In the summer of 2012 I had a phone conversation with Dean Potter. One of his sponsors helped connect us for a story about slacklining. He apologized because he’d been off the grid and busy, and apologized again at the end of the interview for being out of touch.
During that interview I apologized to Dean as well.
In 1999 I met Dean at the Outdoor Retailer trade show in Salt Lake. I’d spoken with him on the phone on background for a story in National Geographic Adventure about six months before, but after meeting him in person I felt contrite about something I’d said behind his back in an editorial meeting: that I didn’t think Dean Potter would be alive in a year.
After meeting him in person, though, I felt crappy about that prediction, but didn’t have the courage to tell him then that I was a callous jerk.
When we spoke on the phone in 2012 and I fessed up to my prediction of his early demise back in 1999 and apologized for it, Potter cackled. He said he understood, that he’d been hearing it as long as he could remember, and that he got it, but it didn’t change his outlook.

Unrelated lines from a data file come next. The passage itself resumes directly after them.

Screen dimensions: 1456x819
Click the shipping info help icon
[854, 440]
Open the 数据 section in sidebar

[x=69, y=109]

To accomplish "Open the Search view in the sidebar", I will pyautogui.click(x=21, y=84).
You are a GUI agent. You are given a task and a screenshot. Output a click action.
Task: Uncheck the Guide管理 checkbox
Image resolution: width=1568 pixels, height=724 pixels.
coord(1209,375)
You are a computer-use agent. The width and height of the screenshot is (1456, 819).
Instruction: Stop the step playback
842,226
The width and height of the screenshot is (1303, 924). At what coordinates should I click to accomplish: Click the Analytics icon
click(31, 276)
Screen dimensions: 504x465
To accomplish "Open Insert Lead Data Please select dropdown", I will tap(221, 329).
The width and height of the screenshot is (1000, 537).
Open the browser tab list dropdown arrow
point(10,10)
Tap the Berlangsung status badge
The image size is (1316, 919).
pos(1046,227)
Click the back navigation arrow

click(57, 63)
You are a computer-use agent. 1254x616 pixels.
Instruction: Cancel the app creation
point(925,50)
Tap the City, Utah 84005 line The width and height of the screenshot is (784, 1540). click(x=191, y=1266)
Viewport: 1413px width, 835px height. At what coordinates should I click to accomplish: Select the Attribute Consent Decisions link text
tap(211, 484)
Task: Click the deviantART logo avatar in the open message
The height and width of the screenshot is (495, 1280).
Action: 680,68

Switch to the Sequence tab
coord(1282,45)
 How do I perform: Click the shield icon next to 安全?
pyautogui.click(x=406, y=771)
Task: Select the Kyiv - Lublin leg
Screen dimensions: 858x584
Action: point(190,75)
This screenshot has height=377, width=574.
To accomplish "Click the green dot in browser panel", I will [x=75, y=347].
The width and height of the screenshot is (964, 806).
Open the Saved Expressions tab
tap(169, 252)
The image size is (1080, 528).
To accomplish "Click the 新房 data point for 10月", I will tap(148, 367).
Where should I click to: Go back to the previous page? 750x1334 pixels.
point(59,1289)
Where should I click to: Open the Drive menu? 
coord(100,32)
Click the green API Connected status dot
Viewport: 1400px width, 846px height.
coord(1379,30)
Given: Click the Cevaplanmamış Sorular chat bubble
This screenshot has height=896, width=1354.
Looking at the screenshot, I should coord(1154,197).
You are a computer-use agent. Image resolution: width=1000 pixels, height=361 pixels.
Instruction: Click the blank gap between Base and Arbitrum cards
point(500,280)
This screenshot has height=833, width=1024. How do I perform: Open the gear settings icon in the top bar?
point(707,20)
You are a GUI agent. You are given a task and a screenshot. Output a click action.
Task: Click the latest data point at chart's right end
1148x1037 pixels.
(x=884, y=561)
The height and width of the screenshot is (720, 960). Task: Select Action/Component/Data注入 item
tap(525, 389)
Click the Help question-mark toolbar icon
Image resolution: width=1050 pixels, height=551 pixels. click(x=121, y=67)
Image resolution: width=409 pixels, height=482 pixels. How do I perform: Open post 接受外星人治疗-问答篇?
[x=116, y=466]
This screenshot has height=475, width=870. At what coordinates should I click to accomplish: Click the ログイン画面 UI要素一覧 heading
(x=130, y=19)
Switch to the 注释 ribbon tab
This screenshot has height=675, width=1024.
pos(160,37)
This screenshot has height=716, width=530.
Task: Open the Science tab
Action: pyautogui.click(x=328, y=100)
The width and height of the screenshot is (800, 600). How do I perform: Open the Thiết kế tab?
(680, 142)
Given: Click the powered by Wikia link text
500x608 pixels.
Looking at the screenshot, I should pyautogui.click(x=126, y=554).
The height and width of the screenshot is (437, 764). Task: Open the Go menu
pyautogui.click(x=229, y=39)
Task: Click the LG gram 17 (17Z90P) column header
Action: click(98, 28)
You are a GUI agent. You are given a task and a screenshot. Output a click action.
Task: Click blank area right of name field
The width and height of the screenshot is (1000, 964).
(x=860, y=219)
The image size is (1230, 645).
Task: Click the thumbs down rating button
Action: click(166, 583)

And he explained that although the world only saw the danger in what he did while slacklining without a tether, he practiced any walk with hundreds of tethered walks first, and practiced catching himself on the line, so that during these tethered warmup walks he’d push himself exceptionally hard, harder than he ever would without a tether, and then if he fell he’d catch the line, sometimes he said with only one hand. He’d pull himself back up onto the line and go at it again. He said the tether eventually wasn’t even needed, because he’d become so adept at the catches.
Now that Potter’s gone, I’ve been reading reactions from far and wide that condemn the way he lived.
Potter, like Alex Lowe before him, wasn’t someone we should rush to condemn. If you met either man (I also met Lowe) you’d know a kind of glowing, magnetic intensity. You’d literally have to take a step back from them during a conversation because it was like standing next to a hot campfire. And it was also clear that neither one could live conventionally.
I’m not condoning Potter’s actions for anyone else. I’m also not saying that some of Alex Lowe’s more harrowing ice climbs were wise maneuvers, either.
But we lionized these men for good reason. They inspired us. They showed us what was humanly possible when everyone presumed otherwise. Potter inspired the hell out of me and millions of people around the world who have never climbed and never will climb or BASE jump or wingsuit.
His death now doesn’t change that fact.
It’s sad, yes, but senseless? Hardly. It made sense to Potter, because slacklining without a tether and soloing and wingsuit flying is how he made sense of his existence. Unraveling that thread, the thread he wove for himself, isn’t fair, and it doesn’t properly credit Potter for having the guts to live his life his own way and making it work for him. It was deadly, and it killed him in the end, but we should all be lucky enough to walk a line that makes our souls burn so brightly.